Consider a quick legal consultation to send preservation demands before data logs and video footage can be overwritten.

When to Talk to a Texas Crash Attorney

These cases can involve fast-moving evidence, multiple corporate entities, and high-stakes fault arguments. Signs that you may need immediate legal help include:

  • Serious injuries
  • Disputed right-of-way
  • Unclear “operator” story
  • Multiple insurers involved
  • Rapid corporate outreach after the crash

At Angel Reyes & Associates, we’ve spent over 30 years helping Texas families navigate complex injury claims. We’ve recovered more than $1 billion for our clients. We offer free consultations and work on contingency, meaning you pay no fee unless we win.

Our team can help you preserve critical digital evidence, coordinate with reconstruction experts, track your damages, and negotiate with layered insurers. We have16 locations across Texas and can handle the majority of your case remotely.

Contact us today to discuss your situation. You can also review our case results and client testimonials to learn how we’ve helped others.

Tesla & Waymo Safety FAQs

Does a police report have to say the car was in self-driving mode for a claim to be taken seriously?

No. A claim can still be valid even if the report is unclear about automation, but getting proof may be harder if app records, vehicle identifiers, or company statements were not preserved early.

Can black-box data help after a robotaxi or autonomous-vehicle crash in Texas?

Sometimes. Many vehicles store event data (such as speed, braking, and seatbelt use), but whether that data is available—and whether it captures automation-related details—depends on the vehicle and who controls access.

What if the self-driving vehicle was updated shortly before the crash?

A recent software update can become relevant if it changed braking, detection, or driver-assist behavior, which is why update history is often something investigators try to preserve. It does not automatically prove fault, but it may help explain why the vehicle responded the way it did.

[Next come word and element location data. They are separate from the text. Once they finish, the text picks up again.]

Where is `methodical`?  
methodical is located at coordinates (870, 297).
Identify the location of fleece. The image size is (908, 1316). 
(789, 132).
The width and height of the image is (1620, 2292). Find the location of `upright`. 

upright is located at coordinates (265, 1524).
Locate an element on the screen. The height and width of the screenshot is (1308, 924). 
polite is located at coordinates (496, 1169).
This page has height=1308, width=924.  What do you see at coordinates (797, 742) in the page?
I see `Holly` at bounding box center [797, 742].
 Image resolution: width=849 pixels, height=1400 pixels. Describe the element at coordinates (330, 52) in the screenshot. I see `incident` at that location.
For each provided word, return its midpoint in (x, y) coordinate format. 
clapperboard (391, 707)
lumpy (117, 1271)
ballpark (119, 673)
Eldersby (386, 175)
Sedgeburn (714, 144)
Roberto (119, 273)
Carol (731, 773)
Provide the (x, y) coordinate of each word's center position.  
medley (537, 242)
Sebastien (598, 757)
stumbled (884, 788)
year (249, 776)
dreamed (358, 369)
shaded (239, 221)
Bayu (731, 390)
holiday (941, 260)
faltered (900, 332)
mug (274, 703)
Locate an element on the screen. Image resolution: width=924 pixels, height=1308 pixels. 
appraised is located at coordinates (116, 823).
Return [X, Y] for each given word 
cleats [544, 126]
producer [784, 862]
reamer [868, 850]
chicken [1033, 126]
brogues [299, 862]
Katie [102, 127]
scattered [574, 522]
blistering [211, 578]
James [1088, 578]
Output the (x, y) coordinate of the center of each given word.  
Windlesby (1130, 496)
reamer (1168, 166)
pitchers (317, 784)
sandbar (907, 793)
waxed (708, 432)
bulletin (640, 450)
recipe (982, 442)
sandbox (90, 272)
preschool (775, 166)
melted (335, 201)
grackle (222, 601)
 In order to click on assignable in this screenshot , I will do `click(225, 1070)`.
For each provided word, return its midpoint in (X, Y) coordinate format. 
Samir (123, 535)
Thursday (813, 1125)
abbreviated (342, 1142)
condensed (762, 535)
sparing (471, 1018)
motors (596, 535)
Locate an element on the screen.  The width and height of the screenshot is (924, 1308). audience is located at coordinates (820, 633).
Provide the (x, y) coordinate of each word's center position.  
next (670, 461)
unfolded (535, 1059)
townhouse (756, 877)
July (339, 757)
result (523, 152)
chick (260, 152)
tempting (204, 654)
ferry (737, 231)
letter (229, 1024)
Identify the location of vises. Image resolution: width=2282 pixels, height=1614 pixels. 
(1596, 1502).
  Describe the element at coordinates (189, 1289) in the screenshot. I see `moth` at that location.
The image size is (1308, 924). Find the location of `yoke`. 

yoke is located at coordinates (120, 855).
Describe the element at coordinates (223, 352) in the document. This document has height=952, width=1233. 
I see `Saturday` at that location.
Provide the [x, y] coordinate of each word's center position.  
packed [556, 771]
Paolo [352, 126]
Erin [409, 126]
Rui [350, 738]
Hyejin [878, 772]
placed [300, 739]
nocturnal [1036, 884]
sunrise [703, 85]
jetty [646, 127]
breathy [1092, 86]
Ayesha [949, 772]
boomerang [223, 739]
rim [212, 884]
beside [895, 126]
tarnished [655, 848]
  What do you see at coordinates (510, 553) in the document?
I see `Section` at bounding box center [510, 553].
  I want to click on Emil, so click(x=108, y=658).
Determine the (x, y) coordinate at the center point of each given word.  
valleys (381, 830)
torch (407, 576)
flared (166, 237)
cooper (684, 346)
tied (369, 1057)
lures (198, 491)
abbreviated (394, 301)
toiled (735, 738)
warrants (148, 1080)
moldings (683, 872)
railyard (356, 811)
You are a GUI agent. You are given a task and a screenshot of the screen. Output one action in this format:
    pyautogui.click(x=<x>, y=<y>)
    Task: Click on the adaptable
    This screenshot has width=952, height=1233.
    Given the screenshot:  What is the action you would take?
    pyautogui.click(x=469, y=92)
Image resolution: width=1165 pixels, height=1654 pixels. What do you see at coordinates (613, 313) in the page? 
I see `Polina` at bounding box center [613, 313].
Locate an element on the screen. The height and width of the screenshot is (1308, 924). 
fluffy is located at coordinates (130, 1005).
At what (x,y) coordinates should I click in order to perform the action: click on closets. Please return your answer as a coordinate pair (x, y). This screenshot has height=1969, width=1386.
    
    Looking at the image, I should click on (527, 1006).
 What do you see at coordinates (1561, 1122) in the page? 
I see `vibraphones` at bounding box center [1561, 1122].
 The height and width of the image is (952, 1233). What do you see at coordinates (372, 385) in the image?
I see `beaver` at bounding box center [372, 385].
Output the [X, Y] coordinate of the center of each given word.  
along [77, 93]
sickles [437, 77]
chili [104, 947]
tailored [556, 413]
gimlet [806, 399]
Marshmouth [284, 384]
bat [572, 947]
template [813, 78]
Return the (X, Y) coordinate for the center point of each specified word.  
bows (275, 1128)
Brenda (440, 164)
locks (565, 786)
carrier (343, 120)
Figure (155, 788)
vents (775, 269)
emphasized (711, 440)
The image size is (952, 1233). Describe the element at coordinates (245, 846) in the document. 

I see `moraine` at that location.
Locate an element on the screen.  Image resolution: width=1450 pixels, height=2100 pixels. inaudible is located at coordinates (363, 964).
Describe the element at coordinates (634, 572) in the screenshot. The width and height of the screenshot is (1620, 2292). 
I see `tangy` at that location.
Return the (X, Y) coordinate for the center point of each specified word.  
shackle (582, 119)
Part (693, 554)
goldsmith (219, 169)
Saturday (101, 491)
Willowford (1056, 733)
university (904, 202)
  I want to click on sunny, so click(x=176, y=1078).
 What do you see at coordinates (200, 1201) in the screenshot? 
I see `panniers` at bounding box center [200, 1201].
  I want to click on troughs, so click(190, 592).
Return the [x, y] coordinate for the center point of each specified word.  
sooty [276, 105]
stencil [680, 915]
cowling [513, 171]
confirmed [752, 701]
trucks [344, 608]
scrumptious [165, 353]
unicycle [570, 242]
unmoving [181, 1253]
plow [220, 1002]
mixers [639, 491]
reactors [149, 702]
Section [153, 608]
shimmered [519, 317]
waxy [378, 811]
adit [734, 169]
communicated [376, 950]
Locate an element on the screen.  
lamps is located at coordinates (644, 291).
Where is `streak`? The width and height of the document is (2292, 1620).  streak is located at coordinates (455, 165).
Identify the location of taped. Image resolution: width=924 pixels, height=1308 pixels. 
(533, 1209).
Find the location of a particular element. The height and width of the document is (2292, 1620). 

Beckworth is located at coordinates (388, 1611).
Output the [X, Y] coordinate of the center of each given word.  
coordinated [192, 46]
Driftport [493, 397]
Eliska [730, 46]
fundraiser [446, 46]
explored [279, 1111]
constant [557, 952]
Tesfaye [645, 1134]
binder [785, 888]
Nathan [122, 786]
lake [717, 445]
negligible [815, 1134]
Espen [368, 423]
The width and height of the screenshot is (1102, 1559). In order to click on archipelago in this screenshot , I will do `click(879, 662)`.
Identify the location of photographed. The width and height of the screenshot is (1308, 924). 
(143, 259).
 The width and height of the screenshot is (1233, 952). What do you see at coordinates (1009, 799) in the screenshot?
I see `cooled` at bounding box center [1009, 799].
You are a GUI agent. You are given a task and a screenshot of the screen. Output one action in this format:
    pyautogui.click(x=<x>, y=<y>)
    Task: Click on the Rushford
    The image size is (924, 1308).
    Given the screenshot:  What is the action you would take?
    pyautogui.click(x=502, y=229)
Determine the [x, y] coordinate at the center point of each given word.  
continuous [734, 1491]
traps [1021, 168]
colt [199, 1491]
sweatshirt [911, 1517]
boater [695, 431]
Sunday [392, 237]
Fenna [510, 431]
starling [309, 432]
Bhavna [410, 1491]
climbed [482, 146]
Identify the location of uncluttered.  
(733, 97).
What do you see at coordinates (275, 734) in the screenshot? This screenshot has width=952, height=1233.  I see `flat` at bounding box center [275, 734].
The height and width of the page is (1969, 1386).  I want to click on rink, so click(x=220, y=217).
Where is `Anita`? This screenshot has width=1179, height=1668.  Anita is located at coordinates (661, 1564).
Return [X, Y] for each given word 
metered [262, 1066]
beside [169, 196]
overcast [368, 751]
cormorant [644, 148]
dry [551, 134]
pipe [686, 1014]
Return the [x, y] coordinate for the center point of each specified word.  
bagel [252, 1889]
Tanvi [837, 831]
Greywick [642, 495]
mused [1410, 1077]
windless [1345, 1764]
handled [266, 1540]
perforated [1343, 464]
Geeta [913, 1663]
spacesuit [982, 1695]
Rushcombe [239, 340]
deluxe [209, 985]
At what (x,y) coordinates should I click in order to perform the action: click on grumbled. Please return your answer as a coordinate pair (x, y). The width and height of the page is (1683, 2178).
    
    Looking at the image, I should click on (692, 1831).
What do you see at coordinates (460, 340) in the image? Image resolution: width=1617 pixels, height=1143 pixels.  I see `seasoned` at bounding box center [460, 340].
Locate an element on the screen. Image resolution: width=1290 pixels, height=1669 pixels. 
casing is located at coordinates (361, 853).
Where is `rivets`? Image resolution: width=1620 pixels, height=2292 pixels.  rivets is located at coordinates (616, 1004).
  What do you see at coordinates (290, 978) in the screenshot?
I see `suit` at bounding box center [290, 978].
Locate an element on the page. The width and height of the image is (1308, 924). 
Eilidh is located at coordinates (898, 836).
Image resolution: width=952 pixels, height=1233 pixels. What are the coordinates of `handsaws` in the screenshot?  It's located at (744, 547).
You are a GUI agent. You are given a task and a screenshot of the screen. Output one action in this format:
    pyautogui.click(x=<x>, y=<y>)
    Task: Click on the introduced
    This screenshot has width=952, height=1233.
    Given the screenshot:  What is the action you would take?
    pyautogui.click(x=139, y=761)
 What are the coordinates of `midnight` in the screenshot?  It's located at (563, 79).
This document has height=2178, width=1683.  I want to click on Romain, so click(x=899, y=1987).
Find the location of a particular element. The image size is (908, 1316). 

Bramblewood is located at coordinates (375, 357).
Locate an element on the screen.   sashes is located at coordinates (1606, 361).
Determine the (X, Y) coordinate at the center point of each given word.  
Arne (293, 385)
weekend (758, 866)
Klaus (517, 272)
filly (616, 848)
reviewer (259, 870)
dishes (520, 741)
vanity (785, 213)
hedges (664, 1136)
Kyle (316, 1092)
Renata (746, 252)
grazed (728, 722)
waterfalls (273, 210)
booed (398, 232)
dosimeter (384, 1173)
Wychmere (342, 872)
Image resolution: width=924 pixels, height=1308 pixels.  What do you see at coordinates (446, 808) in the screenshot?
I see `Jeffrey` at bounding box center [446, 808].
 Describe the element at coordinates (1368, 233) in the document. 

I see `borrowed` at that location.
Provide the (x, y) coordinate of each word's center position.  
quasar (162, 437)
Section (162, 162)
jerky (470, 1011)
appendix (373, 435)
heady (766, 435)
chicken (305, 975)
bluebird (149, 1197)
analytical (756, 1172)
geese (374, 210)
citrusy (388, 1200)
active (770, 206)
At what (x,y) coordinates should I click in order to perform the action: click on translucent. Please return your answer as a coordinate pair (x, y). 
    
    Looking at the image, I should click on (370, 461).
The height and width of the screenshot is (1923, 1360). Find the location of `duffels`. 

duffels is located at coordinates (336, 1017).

Can a city or road contractor share blame in a Texas self-driving crash?

In some cases, yes. Poor signal timing, missing lane markings, malfunctioning traffic lights, or unsafe road design can contribute to a crash, although claims against government entities usually involve special rules and shorter notice requirements.

If I was a passenger in the robotaxi, do I still need to use my own insurance?

Possibly. Depending on the facts and available coverage, your own PIP, MedPay, or health insurance may help with early bills while liability is being sorted out between the company and other insurers.